Complete the following
[1] In the caption on kynurenine correlates in the REDS RBC Omics recalled donor cohort, why were proteomics and metabolomics data generated for the recalled donor units?
[2] Proceed with the caption on kynurenine correlates in the REDS RBC Omics recalled donor cohort, picking up after its final sentence.

Source extract
+ + + + +
Protein and metabolite correlates to kynurenine levels in the REDS RBC Omics recalled donor cohort. (A) For the 643 recalled donor units (storage day 10, 23, and 42), proteomics and metabolomics data were generated to identify omics correlates to kynurenine levels. (B) Results indicate an enrichment between kynurenine levels and complement and fibrinogen components during a depletion in the levels of RBC structural and functional proteins. (C) At the metabolic level, increases in kynurenine were accompanied by elevation of all intracellular amino acids, especially aromatic amino acids. (D) Pathway analysis of combined metabolomics and proteomics data indicates an enrichment in components involved in viral responses, complement, and coagulation. CFD, complement factor D; CFH, complement factor H; FGA, fibrogen alpha chain; FGB, fibrinogen beta chain; FGG, fibrogen gamma chain; HPX, hemopexin.
+ + + + +
Records supplied
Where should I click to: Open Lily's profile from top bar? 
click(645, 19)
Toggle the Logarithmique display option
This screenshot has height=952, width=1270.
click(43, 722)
+ + + + +
List of answers
[1] They were generated to identify omics correlates to kynurenine levels. The data covered the 643 recalled donor units at storage days 10, 23, and 42.

[2]
Figure 5.

Measurement of kynurenine levels in 13 091 donors from the REDS RBC Omics index cohort. (A) Kynurenine measurements were performed on 13 091 end-of-storage (day 42) pRBC units from the REDS RBC Omics index donor cohort. (B) Kynurenine levels were found to be nonnormally distributed in this population. (C) 3D uMAP of the 13 091 donors, based on metabolomics analyses (informing uMAP1 and uMAP2) and kynurenine levels (z-axis and color scheme). This analysis highlights a subset of donors with significant elevation in kynurenine levels compared with the rest of the population. (D) Line plots show kynurenine levels (y-axis) as a function of donor age (x-axis), either alone (top) or as a function of donor sex (middle) or BMI (bottom). (E) Kynurenine levels rank among the top correlates to osmotic fragility in the index donor cohort. (F) Correlation analyses were performed for end-of-storage (day 42) kynurenine levels of the 643 donors who were screened both at index and recalled donation (2 independent blood units). Results indicated a significant level of reproducibility for kynurenine within the same donor across multiple donations in panel F. Kyn, kynurenine.

Figure 6.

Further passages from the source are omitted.